Instructions to follow:
Name every kernel path that the MoE Dispatch text says is provided.

Text section:
┄┄┄┄┄┄

MoE Dispatch — PTO-ISA Standalone Communication Operator¶
Overview¶
Standalone implementation of the MegaMoE Dispatch communication operator using PTO-ISA instructions.
This operator pulls quantized tokens from remote ranks' shared memory, splitting interleaved
[int8 token | float scale] rows into compact separate outputs (gmA and gmPerTokenScale).
Three independent kernel paths are provided:
- Direct (2-step):
TLOAD remote GM → UB → TSTORE split— fast path with adaptive UB tiling - ViaGM (4-step):
TGET remote GM → local GM → TLOAD → UB → TSTORE split— MegaMoE-compatible path - WithSync (integrated):
CrossRankSync → Direct dispatch— device-side routing table computation + dispatch
Supported AI Processors¶
- Ascend A2
- Ascend A3
Data Flow¶
Direct path (mode=direct):
Remote GM ──TLOAD──▶ UB (ping/pong) ──TSTORE──▶ gmA (token)

┄┄┄┄┄┄

Data extract:
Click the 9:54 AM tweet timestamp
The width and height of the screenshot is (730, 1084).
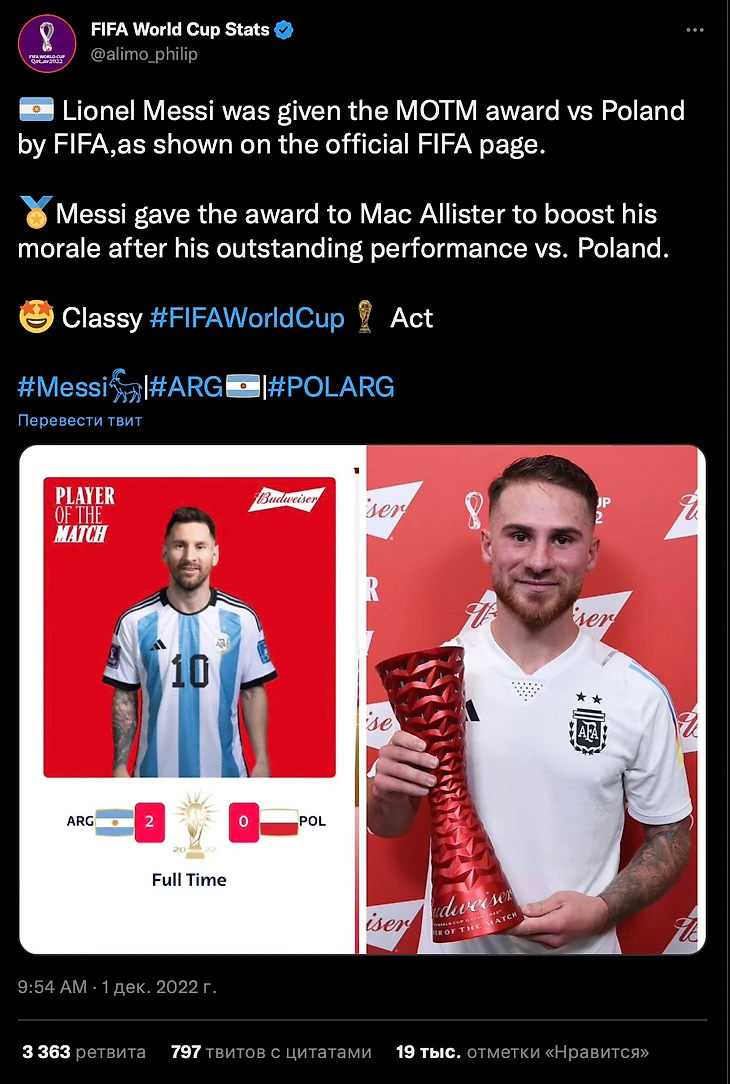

┄┄┄┄┄┄

Correct output:
Direct (2-step), ViaGM (4-step), and WithSync (integrated).